Rock climbing is a sport, which involves climbing steep rocks. This sport originated in the nineteenth century in Saxony, Lake District of England. After Walter Parry Haskett Smith climbed Napes Needle alone for the first time, many people were attracted and it later converted to sports in England, in 1880’s and by 1930’s some two hundred climbing resorts opened in the Elbsandstein region.
As the sport evolved grading system was introduced to analyze different levels of difficulties while climbing. Both the safety equipment and climbing techniques have been evolved with the passage of time.
A climber should be mentally and physically be strong to overcome difficulties and having extensive knowledge can make the task easier. Initially the climbers can learn in pairs, while one learns to climb the other can belay or feed the rope from either end of the rock structure. In case the climber falls, the belayer can lock off the rope. When multiple climbers climb, the leader can connect a rope with carabiners or quick-draws as a protection measure. A more risky method, simul-climbing, involves the leader and the team members to move at the same time, giving less time to belay the rope.

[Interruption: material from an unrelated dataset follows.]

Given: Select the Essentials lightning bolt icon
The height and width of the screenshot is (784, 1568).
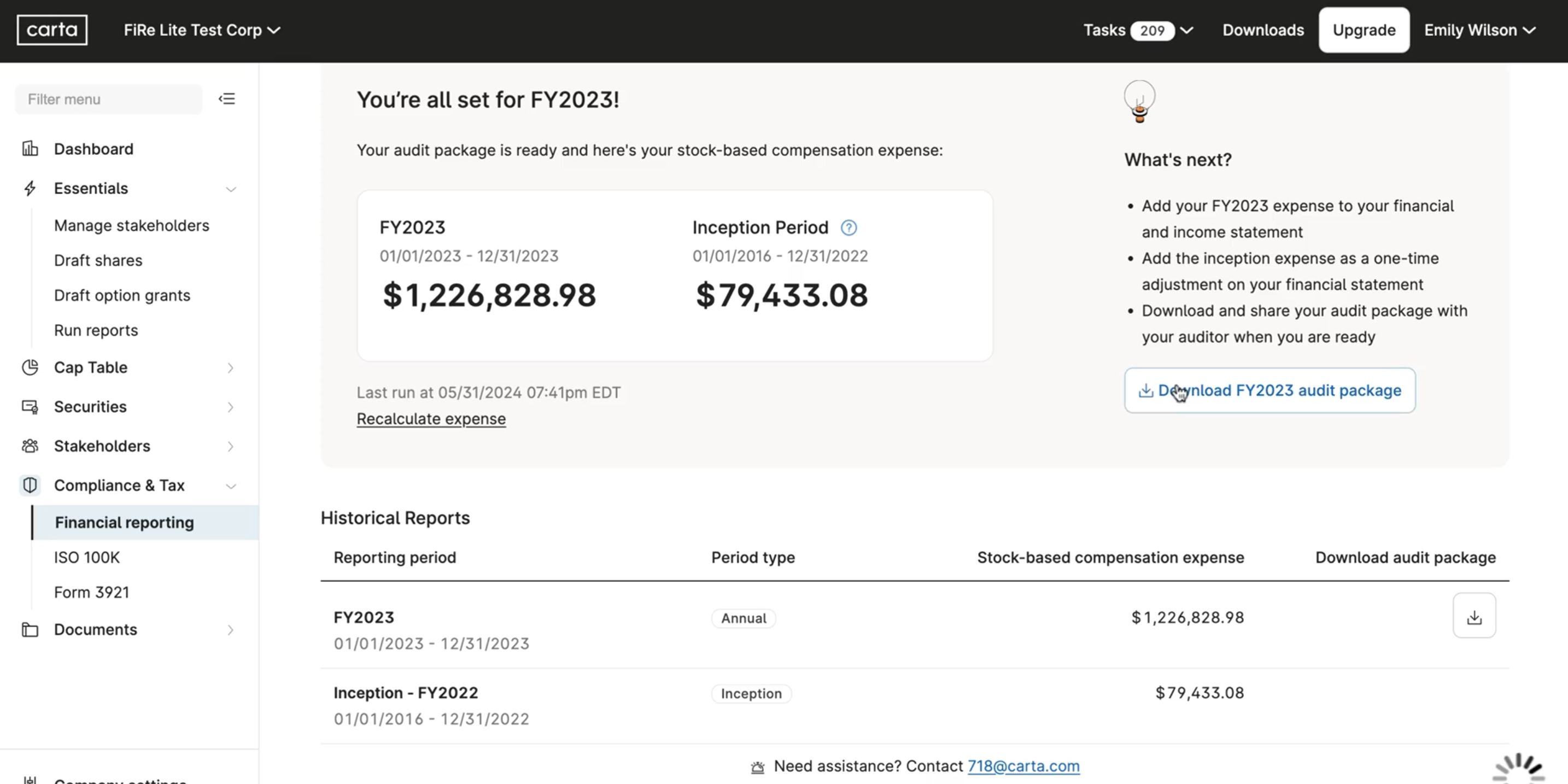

There are many variations to the traditional rock climbing. They can be broadly classified into free climbing and aid climbing. Climbers do not use any kind of equipment in free climbing and in aid climbing; equipment are used to support the weight of the body against the rocks, which have less natural formation.
In lead climbing, the leader of the group of climber ties the rope to his body and starts to climb the rock structure first, followed by his other team members who have the same rope tied to their individual bodies. In traditional lead climbing, the leader places bolts into the rock to ascend and the followers use the same bolts. The cleaner is responsible to remove the bolts so that no trace is left of the path taken. If any of the climbers’ slips or falls, they will lower themselves on to the ground to start over again, instead on resting on the rope.
In sport lead climbing, bolts are already laid into the rocks so the leader doesn’t have to carry extra equipment with him. But in this case, there is a risk of bolts rusting as they are laid before hand, and if precaution isn’t taken it can be dangerous. If any of the climbers falls, he will rest on the rope and will try to climb again.
When a rope is suspended from an anchor, which is placed on the top of the rock structure, this technique of climbing is known as top rope climbing. This involves a solo climber who is belayed from either the top or the bottom of the hill.
Short climbs on tough boulders is known as bouldering. Some climbers use safety ropes, which are dropped above them and some, find bouldering mat more useful. In case a climber falls, spotting from the ground level by other climbers can break his fall.
Solo climbing involves a single climber who uses rope and protection devices to get to the top of the stone structure. Free solo climbing involves a single climber who uses nothing but natural features of the rock formation to ascend.
Since rock climbing has become more of a lifestyle now, indoor climbing has been on the rise. It is also a good way to get started. An environment is created indoor with the help of wood, plastic and fiberglass.
Rock climbing can be hazardous from environment point of view. Because bolts are driven into the rocks, this can be really harmful if done on a large scale. Other than this, soil erosion, garbage, human excretion, damage to native plants by introduction of foreign plant which grow from the seeds brought by clothing and shoes, etc. are other possible harmful effects. To reduce these effects, it is recommended to practice clean climbing.